::: Data :::
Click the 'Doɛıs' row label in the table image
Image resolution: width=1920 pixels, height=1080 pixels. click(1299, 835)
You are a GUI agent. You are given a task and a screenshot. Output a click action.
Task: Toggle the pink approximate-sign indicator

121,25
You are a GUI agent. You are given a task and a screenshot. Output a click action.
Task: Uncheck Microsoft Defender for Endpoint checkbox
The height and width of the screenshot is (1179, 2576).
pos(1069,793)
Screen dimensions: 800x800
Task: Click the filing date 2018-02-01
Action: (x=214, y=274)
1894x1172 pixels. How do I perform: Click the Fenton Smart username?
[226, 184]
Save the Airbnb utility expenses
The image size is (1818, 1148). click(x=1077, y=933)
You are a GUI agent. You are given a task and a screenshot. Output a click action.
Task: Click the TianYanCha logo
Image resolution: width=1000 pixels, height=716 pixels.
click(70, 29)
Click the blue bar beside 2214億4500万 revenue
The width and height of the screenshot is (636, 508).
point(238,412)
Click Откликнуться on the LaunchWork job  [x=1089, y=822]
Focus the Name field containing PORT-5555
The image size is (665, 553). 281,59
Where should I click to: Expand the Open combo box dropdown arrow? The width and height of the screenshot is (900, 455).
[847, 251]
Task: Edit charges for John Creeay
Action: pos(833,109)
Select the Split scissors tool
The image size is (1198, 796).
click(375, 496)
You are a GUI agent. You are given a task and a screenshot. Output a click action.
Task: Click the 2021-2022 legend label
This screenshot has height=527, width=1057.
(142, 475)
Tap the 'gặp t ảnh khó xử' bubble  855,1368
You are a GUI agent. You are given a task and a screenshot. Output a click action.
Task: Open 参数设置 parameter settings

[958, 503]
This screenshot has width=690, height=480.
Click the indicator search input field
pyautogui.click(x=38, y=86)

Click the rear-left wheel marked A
:::
Set down exactly, and only, the lines from the one containing "Task: Open 参数设置 parameter settings" through the final line of the entries above.

> **Exercise solution**
Task: Open 参数设置 parameter settings

[958, 503]
This screenshot has width=690, height=480.
Click the indicator search input field
pyautogui.click(x=38, y=86)

Click the rear-left wheel marked A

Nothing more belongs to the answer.